Cognitive Behavioral, Solution-Focused, & Relational Psychotherapy
Cognitive Behavioral Therapy or CBT is a short-term, problem-focused, evidence-based form of treatment in which negative patterns of thoughts and beliefs about the self and the world are identified and challenged in order to change how we feel and act. In addition, CBT may also focus on mindfulness and acceptance of thoughts and emotions in order to move beyond them into a life worth living.
CBT helps people see the difference between beliefs, thoughts, and feelings, and has as its goal to free them from unhelpful patterns of behavior. CBT is grounded in the belief that it is a person’s perception of events, not just the nature of the events themselves, that determines how he or she will feel and act in response. There are times in which thoughts and beliefs can be thus “restructured,” and times in which thoughts and feelings can be accepted in order to transform the person’s experience.
CBT can help with:
- Panic attacks
- Obsessive compulsive disorders (OCD)
- Post-traumatic stress disorder (PTSD)
- Substance use disorders
- Persistent pain
- Disordered eating
- Sexual issues
- Anger management issues
Most people with clearly defined behavioral and emotional concerns tend to reap the benefits of CBT. If any of the above issues resonate with you, I encourage you to try cognitive behavioral therapy.
Some CBT activities are:
- Challenging beliefs
- Social, physical and thinking exercises
- Exposure work
CBT sessions are structured to ensure that the therapist and the person in treatment are focused on the different goals of each session, which in turn ensures that each session is productive.

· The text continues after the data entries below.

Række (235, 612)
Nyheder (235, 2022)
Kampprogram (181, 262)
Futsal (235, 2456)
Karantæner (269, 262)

Solution-focused approaches emphasize the fact that we all have strengths, and it is often the case that building upon these strengths and resources allows us to be more effective as people and in our relationships. Solution-focused psychotherapy is a collaborative process that looks at what is going well in patients’ lives, not just where the problems are occurring, to expand areas of strength and competence. It is future-oriented, capitalizing on a client’s own ability to find solutions, and draws from a rich history of creative approaches to psychotherapy.
Relational or interpersonal approaches to psychotherapy, arising from psychodynamic theory, pay attention to the ways in which learned patterns of relating, often formed in our earliest relationships, shape how we interact with others today. In this framework, using and attending to the relationship between therapist and patient is often a powerful means of change. Relational work, in the presence of an alliance with an attuned therapist, can help people overcome dysfunctional, outdated patterns in relationships. It has been found to be especially effective in helping survivors of complex trauma rebuild their lives.